De camino a la playa, le he contado que tengo previsto hacer un estofado de carne magra para comer. Teníamos algunos pimientos rojos y varias patatas con lo que elaborar convenientemente el guiso. Sé que a mi hija le gustará la comida. Lo que me guardo para mí es cómo conseguí la carne y de qué animal es. Eso no le gustaría, seguro.
Ya lo hice otras veces: observar a ancianas y sus manías, siempre descubres algo interesante para sobrevivir. A la que viene a colación por el asunto de la comida, la llevaba expiando varios días. Iba y venía a la parte trasera de su casa, a una especie de corral (una estancia medio derruida que guarecía con unos plásticos) llevando unos platillos que tapada con trapos de cocina. Cuando hice más cercana mi vigilancia, descubrí que la vieja daba de comer a una camada de gatos lustrosos que maullaban ansiosos en cuanto la veían venir. No tuve más remedio que golpearla, un empujón que la desbarató contra el suelo quejosa e impotente, retorcer el pescuezo a los cinco gatos que allí había y meterlos en un saco. En casa los desollé y los guardé enterrados en sal para irlos comiendo poco a poco.

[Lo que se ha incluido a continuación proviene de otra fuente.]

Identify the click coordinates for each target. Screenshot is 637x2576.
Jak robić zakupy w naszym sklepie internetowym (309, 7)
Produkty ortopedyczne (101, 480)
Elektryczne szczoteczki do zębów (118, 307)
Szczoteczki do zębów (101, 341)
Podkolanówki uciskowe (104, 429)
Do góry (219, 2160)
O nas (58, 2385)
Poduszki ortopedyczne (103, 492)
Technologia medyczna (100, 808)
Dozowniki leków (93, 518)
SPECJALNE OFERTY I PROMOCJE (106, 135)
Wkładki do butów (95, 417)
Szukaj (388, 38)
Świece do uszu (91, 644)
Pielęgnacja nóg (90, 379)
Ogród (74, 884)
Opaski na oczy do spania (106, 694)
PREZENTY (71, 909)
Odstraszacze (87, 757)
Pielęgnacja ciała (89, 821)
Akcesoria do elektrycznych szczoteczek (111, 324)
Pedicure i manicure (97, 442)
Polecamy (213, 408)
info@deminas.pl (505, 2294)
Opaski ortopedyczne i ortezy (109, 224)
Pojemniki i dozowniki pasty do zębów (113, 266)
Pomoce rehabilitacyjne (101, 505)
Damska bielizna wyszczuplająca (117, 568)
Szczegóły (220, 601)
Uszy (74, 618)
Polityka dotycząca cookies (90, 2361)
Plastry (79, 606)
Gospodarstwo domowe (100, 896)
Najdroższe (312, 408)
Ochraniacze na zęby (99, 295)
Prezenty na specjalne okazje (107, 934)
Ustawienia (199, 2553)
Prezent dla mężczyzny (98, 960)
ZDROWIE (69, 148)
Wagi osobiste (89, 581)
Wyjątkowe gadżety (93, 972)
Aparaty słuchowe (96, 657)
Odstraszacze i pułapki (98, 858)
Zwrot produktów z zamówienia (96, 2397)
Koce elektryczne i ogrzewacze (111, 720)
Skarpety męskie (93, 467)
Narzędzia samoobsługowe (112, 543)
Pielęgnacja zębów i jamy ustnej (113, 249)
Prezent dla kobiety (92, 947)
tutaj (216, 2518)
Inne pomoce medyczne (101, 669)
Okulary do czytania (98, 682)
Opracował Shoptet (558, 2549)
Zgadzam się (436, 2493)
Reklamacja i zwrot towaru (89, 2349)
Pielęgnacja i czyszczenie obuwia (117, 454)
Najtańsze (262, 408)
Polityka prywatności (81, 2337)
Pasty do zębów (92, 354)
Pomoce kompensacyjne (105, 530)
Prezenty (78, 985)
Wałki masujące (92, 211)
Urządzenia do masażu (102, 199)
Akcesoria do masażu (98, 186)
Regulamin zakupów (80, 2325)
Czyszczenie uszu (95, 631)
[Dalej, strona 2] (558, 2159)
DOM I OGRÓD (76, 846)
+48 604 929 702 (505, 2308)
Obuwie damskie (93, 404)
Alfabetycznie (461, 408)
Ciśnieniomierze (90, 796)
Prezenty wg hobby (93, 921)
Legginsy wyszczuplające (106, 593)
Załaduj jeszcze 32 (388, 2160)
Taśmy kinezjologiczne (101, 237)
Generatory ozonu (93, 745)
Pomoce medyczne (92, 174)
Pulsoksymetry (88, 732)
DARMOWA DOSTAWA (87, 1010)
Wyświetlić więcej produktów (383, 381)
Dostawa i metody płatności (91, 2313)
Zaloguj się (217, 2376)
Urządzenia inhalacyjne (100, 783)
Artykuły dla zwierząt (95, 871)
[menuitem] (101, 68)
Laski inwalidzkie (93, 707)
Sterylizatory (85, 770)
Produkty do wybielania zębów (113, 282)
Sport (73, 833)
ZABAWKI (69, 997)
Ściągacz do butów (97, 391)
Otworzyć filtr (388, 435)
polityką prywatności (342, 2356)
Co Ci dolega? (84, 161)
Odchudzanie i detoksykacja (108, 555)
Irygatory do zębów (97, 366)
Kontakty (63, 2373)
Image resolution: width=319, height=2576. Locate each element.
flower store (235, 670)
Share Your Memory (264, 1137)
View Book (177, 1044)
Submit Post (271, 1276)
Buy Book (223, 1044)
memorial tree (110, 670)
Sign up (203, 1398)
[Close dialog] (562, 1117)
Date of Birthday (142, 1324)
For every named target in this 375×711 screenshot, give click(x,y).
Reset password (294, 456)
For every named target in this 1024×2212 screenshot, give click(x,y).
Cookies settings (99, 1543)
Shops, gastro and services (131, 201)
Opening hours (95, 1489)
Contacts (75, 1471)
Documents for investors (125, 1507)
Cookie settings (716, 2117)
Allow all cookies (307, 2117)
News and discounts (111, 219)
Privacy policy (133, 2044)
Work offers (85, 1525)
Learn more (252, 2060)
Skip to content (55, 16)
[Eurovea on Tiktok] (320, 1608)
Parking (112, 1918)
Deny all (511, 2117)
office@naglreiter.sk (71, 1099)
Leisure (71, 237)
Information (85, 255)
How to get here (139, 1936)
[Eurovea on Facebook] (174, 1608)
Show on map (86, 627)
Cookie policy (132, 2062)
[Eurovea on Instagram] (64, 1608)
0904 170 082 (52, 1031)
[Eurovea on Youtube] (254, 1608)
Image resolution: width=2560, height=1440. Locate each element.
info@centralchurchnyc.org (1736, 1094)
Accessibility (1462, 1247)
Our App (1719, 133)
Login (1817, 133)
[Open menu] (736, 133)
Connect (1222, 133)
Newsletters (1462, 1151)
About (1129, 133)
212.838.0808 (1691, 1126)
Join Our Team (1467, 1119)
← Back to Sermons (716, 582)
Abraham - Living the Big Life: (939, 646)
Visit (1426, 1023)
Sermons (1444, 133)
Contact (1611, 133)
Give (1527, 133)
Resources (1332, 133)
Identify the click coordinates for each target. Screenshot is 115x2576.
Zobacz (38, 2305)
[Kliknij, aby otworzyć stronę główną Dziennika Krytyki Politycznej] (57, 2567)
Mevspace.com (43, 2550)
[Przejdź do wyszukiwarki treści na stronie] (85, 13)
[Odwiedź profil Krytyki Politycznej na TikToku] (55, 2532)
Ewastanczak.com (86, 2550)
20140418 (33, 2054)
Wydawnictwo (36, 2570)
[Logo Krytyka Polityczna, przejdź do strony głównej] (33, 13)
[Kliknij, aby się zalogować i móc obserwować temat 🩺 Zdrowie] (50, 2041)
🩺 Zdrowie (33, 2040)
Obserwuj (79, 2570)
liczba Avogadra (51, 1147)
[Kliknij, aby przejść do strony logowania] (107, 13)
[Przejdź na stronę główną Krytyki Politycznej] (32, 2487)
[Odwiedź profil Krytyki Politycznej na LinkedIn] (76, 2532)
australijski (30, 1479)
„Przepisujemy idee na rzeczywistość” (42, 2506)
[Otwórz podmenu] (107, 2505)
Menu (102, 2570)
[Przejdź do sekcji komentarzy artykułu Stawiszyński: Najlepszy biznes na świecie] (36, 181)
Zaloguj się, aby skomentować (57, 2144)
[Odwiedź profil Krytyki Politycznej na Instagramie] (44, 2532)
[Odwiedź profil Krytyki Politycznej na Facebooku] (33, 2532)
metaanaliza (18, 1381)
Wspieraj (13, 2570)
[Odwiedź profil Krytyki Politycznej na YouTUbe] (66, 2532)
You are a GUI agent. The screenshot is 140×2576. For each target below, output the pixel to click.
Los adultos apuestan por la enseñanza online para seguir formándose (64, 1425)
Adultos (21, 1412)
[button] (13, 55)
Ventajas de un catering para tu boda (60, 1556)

Jandra juntó sus manitas, como solía hacer, cuando pusimos el pie en la playa. La arena se entremezclaba con toda clase de desperdicios y apestaba a podredumbre. Las olas se rizaban oscuras, lodosas, estrellándose contra la orilla como si fuera leche condensada. Había formada una costra al filo de la orilla con peces putrefactos y cachivaches inservibles. El mar, tranquilo, casi inmóvil como si estuviese muerto, se mecía denso y gris bajo la carcasa de un celaje plomizo. Bandadas de gaviotas chillaban volando, descendiendo ágiles para atrapar cualquier desperdicio, o poblaban por entero la playa como los verdaderos habitantes de ella.
Íbamos sorteando las inmundicias con la misma rutina y naturalidad que nuestras pituitarias se habían acostumbrado al hedor nauseabundo.
Jandra esquivaba los tropezones haciendo un juego de piernas que acompañaba con una canción que yo también tarareaba. Sonreíamos al ritmo de la canción cogiéndonos y soltándonos de las manos.
De pronto, cuando Jandra se subió a uno de los bolardos todavía verticales, comenzó a gritar señalando hacia adelante.
— ¡Papá hay una mole detrás de aquellas maderas! ¡Es una mole y creo que está viva! ¡Vamos corre, está tirada en la arena! ¡Venga, papá, acerquémonos!